Bisnis.com, JAKARTA - Kedutaan Besar Australia dan Konsulat Jenderal di Indonesia kembali menggelar Festival Sinema Australia Indonesia (FSAI). Memasuki tahun ke-11, FSAI tahun ini akan berlangsung pada 8–23 Mei 2026 dan digelar di 11 kota di Indonesia.
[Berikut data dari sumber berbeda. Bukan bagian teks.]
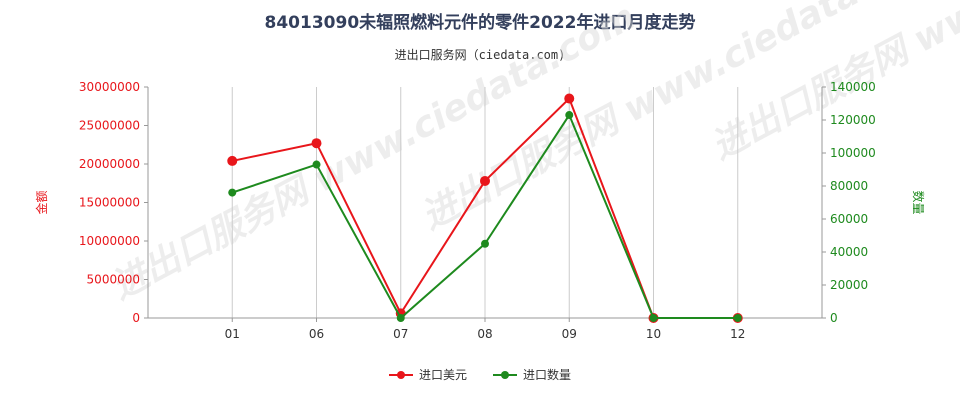 The height and width of the screenshot is (400, 960). What do you see at coordinates (110, 164) in the screenshot?
I see `y-tick-left-label: 20000000` at bounding box center [110, 164].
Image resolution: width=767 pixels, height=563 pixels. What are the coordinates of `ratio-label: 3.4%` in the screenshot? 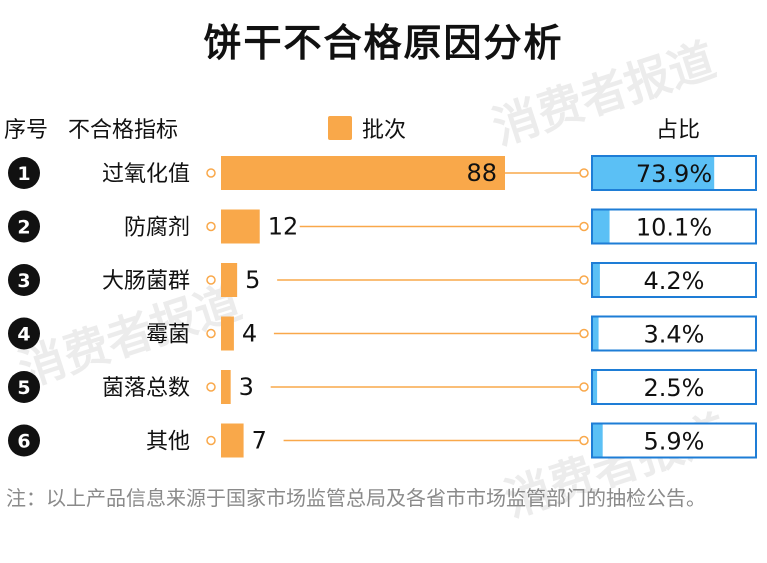 It's located at (674, 335).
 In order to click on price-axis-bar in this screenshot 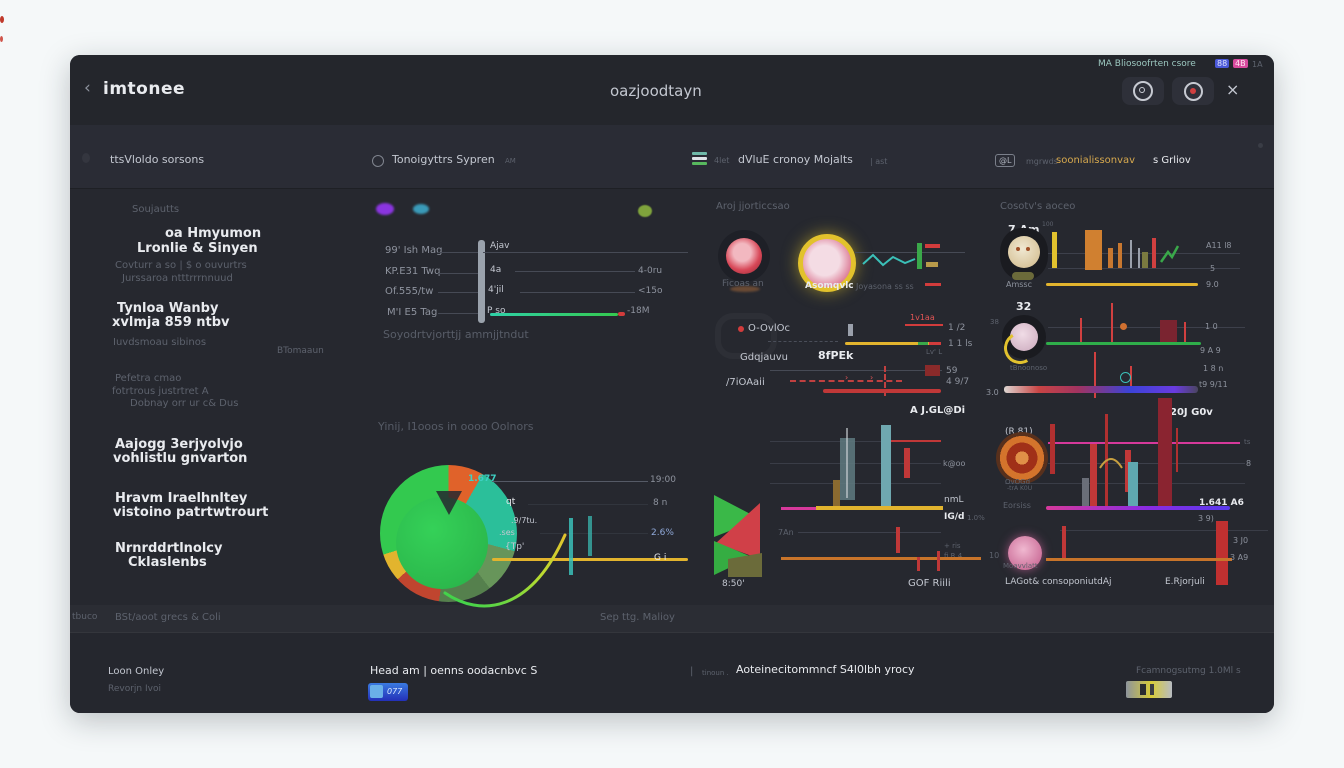, I will do `click(482, 282)`.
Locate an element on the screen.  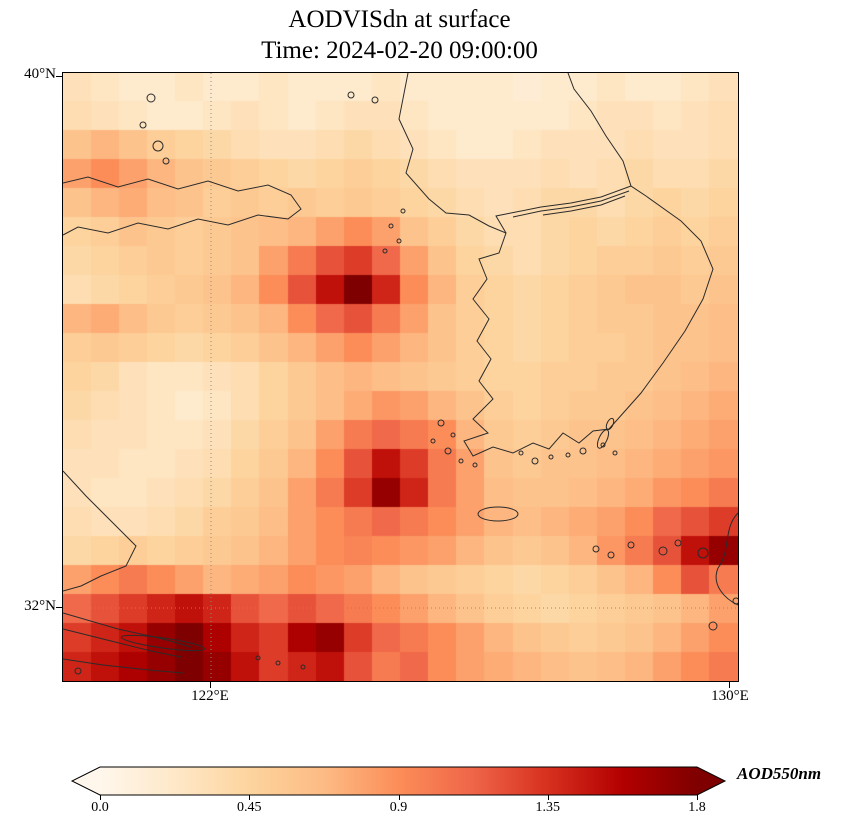
colorbar-label: AOD550nm is located at coordinates (780, 774).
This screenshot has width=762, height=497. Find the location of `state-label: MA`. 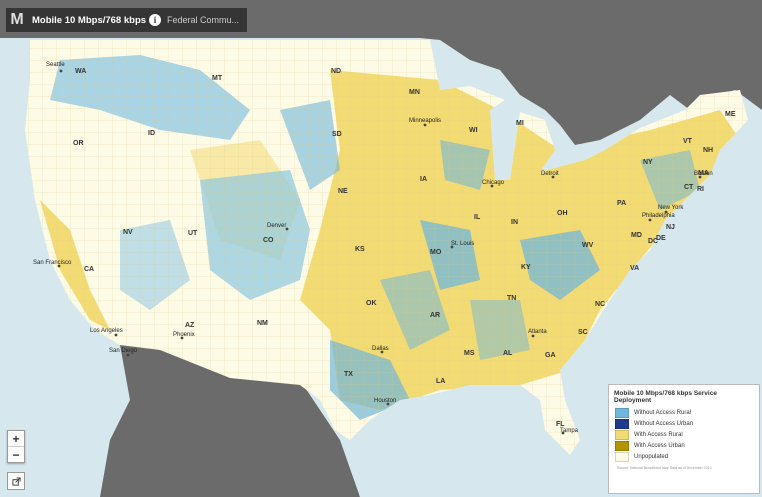

state-label: MA is located at coordinates (704, 174).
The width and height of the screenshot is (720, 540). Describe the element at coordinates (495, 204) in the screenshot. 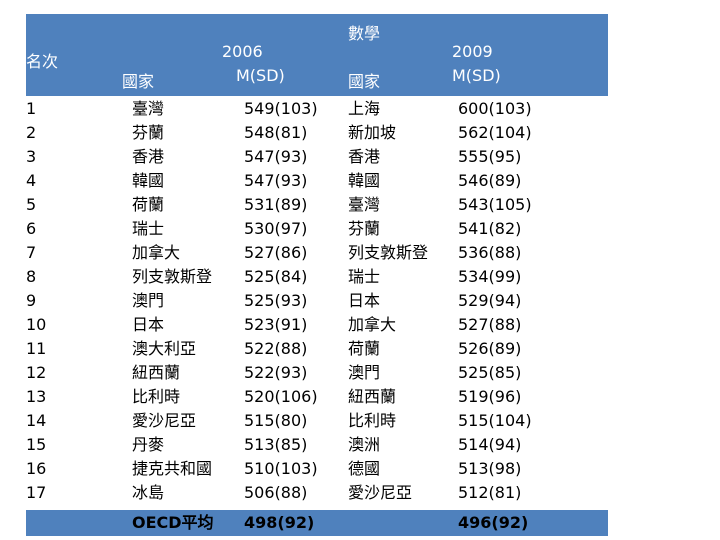

I see `score-2009-cell: 543(105)` at that location.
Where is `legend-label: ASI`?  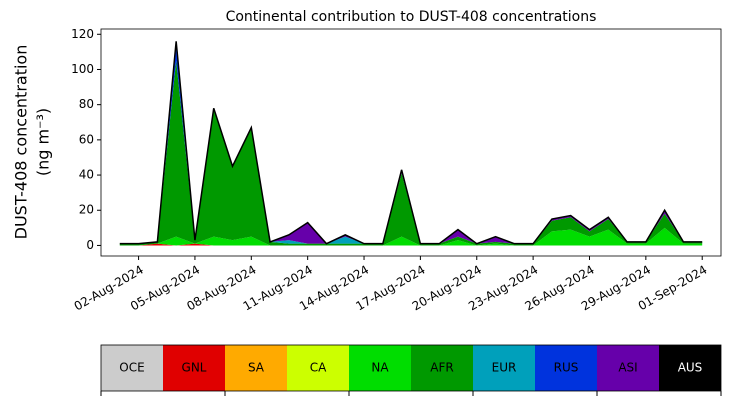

FSAI merupakan agenda tahunan Indonesia–Australia yang bertujuan merayakan hubungan budaya melalui film. Tahun ini, festival hadir di Jakarta, Mataram, Bandung, Surabaya, Manado, Makassar, Kupang, Medan, Banjarmasin, Yogyakarta, dan Semarang.
Duta Besar Australia untuk Indonesia, Rod Brazier, mengatakan FSAI 2026 akan menjadi edisi yang spesial. Salah satu inovasi yang dihadirkan adalah program “Screen on the Green”, yakni pengalaman menonton film di ruang terbuka yang akan digelar di Kebun Raya Bogor, Jawa Barat.
"FSAI diharap terus berkembang menjadi ruang pertemuan bagi sineas Indonesia dan Australia untuk saling bertukar ide, membangun jejaring, serta membuka peluang kolaborasi baru," katanya saat konferensi pers di CGV, Pacific Place, Jakarta, Rabu, (22/4/26).
Selaras, Wakil Menteri Ekonomi Kreatif, Irene Umar, menekankan bahwa industri film tidak hanya berhenti pada aspek tontonan, tetapi memiliki efek ekonomi yang jauh lebih luas.
“Pada saat kita membeli sebuah tiket untuk nonton dua jam, keluar-keluar kita ingin belanja. Itu bukan hanya tontonan, tapi bisa berkembang menjadi licensing, merchandising, dan bisnis yang besar,” ujarnya.
Irene menambahkan, potensi industri film juga perlu dilihat dalam konteks pasar global. Menurut dia, meski Indonesia memiliki pasar domestik yang besar, peluang di tingkat internasional jauh lebih luas.
“Indonesia memang market yang sangat besar. Namun populasi dunia ada 8 miliar orang. Jadi kita harus mulai berpikir ke pasar global,” kata dia.
Sementara itu, pendiri Paragon Pictures sekaligus art supervisor film Jumbo, Chris Lie, mengatakan partisipasi film karyanya dalam FSAI menjadi kesempatan untuk menjangkau audiens yang lebih luas.
Menurut Chris keberhasilan Jumbo membuka mata banyak pihak terhadap potensi besar industri animasi di Indonesia. Dia juga menilai program seperti Australia Awards memberikan kontribusi penting dalam pengembangan kapasitas sineas melalui pertukaran pengetahuan dan pengalaman internasional.
Pada penyelenggaraan ke-11 ini, FSAI menghadirkan sejumlah film panjang pilihan dari sineas Indonesia dan Australia. Selain itu, festival turut menampilkan film-film pendek karya sineas Indonesia yang merupakan alumni program Australia Awards.
Melalui berbagai program tersebut, FSAI diharapkan dapat terus menjadi wadah kolaborasi, pertukaran pengetahuan, serta penguatan hubungan budaya antara Indonesia dan Australia, sekaligus mendorong pertumbuhan industri kreatif di kedua negara.